AbstractWe have developed and previously reported on a therapeutic vaccination strategy for indolent B-cell lymphoma that combines local radiation to enhance tumor immunogenicity with the injection into the tumor of a TLR9 agonist. As a result, antitumor CD8+ T cells are induced, and systemic tumor regression was documented. Because the vaccination occurs in situ, there is no need to manufacture a vaccine product. We have now explored this strategy in a second disease: mycosis fungoides (MF). We treated 15 patients. Clinical responses were assessed at the distant, untreated sites as a measure of systemic antitumor activity. Five clinically meaningful responses were observed. The procedure was well tolerated and adverse effects consisted mostly of mild and transient injection site or flu-like symptoms. The immunized sites showed a significant reduction of CD25+, Foxp3+ T cells that could be either MF cells or tissue regulatory T cells and a similar reduction in S100+, CD1a+ dendritic cells. There was a trend toward greater reduction of CD25+ T cells and skin dendritic cells in clinical responders versus nonresponders. Our in situ vaccination strategy is feasible also in MF and the clinical responses that occurred in a subset of patients warrant further study with modifications to augment these therapeutic effects.
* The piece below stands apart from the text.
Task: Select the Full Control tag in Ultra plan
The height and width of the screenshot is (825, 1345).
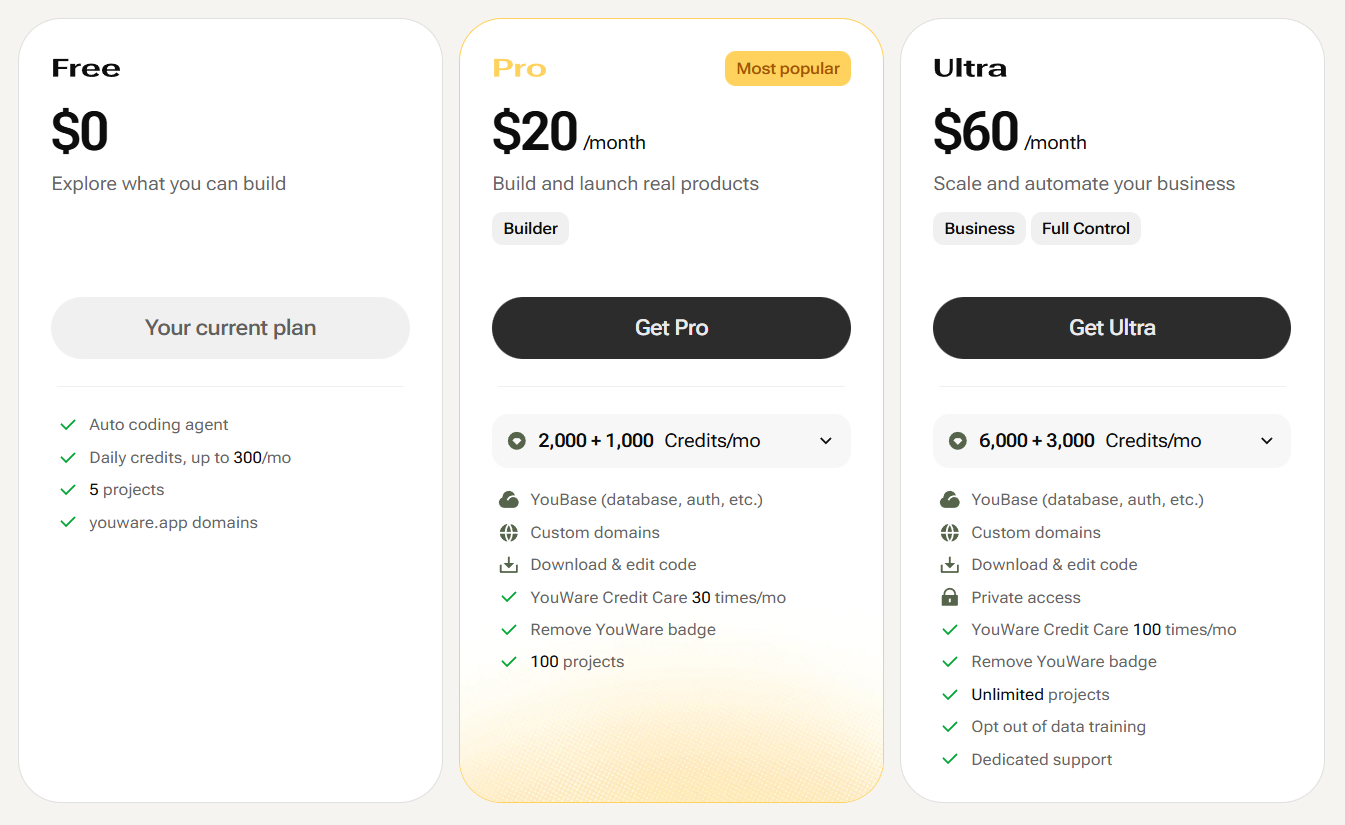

This study is registered at www.clinicaltrials.gov as NCT00226993.

Highlights

  • We have demonstrated that an in situ vaccination strategy using low-dose local radiation therapy (RT) bracketed with intratumoral injection of CpG is feasible and safe in patients with mycosis fungoides (MF)

  • The most common toxicities were expected from past experience, including injection site reactions and flu-like symptoms.[12]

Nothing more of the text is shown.